Problems to solve:
**1.** List the physical actions that the thesis on AI data for the physical world gives as examples of things with no internet-sized record.
**2.** According to the thesis on AI data for the physical world, what is the binding constraint on physical-world AI?
**3.** From the thesis on AI data for the physical world, extract the stretch from "The physical world offers" through "example at a time.".

Provided passage:
↓

AI · The Physical World A Thesis

AI data for the physical world

The last decade of AI ran on the internet — a free, pre-recorded copy of human thought. The physical world was never written down. Recording it is the next platform — and unlike the internet, it has a map.


Every breakthrough of the last decade of AI was paid for in advance. The internet — thirty years of text, images, and video, posted by billions of people for their own reasons — was a civilization-scale dataset that nobody set out to build. Crawlers scooped it up for almost nothing, and the models ate all of it. We are now scraping the bottom of that barrel; the frontier labs talk openly about a data wall.

The physical world offers no such gift. There is no internet-sized record of a hand folding a shirt, a forklift threading a crowded port, or an arm sorting bruised fruit — because none of it was ever written down. The single richest input to intelligence, acting in the world, is the one input we never logged. So the binding constraint on physical-world AI is not architecture and not compute. It is data that does not yet exist and has to be manufactured, one example at a time.

↑

Information provided:
↓

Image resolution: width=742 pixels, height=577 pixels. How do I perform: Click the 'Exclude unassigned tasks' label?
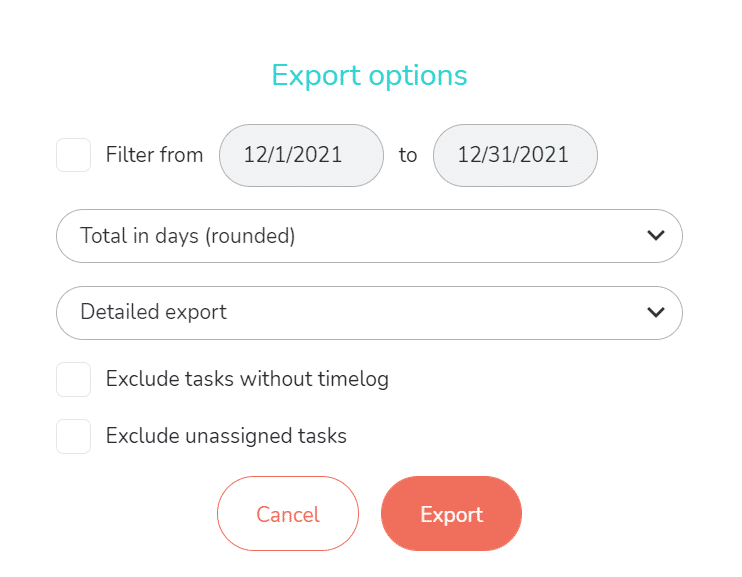pos(226,436)
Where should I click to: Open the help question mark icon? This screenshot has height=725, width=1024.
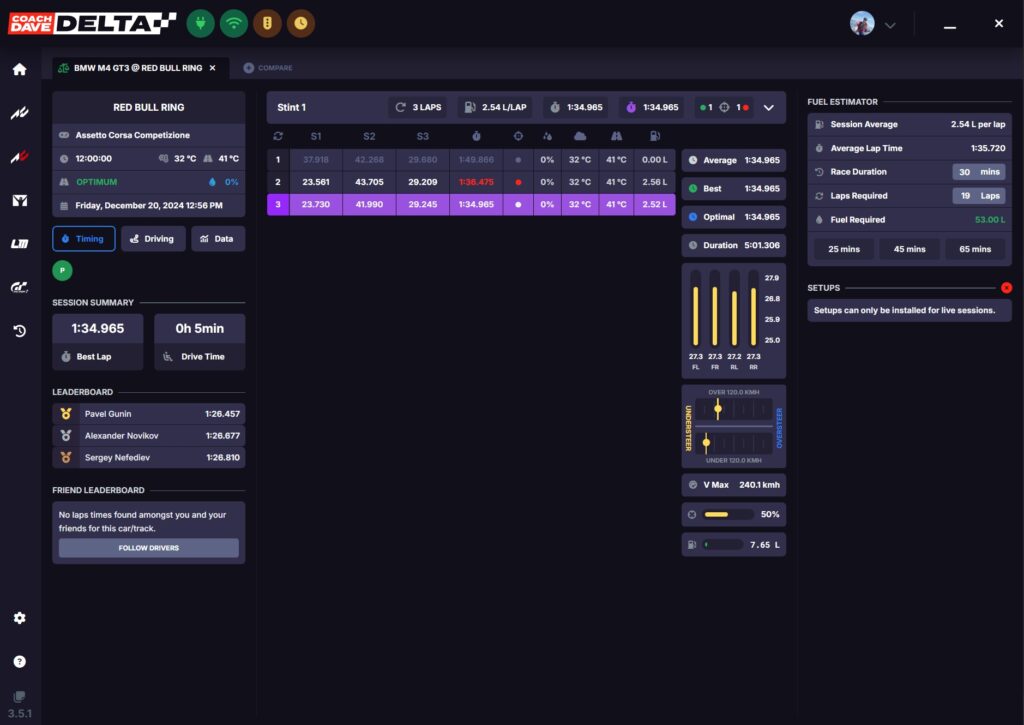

↑

The responses:
**1.**
- a hand folding a shirt
- a forklift threading a crowded port
- an arm sorting bruised fruit

**2.** Data that does not yet exist and has to be manufactured, one example at a time.

**3.**
The physical world offers no such gift. There is no internet-sized record of a hand folding a shirt, a forklift threading a crowded port, or an arm sorting bruised fruit — because none of it was ever written down. The single richest input to intelligence, acting in the world, is the one input we never logged. So the binding constraint on physical-world AI is not architecture and not compute. It is data that does not yet exist and has to be manufactured, one example at a time.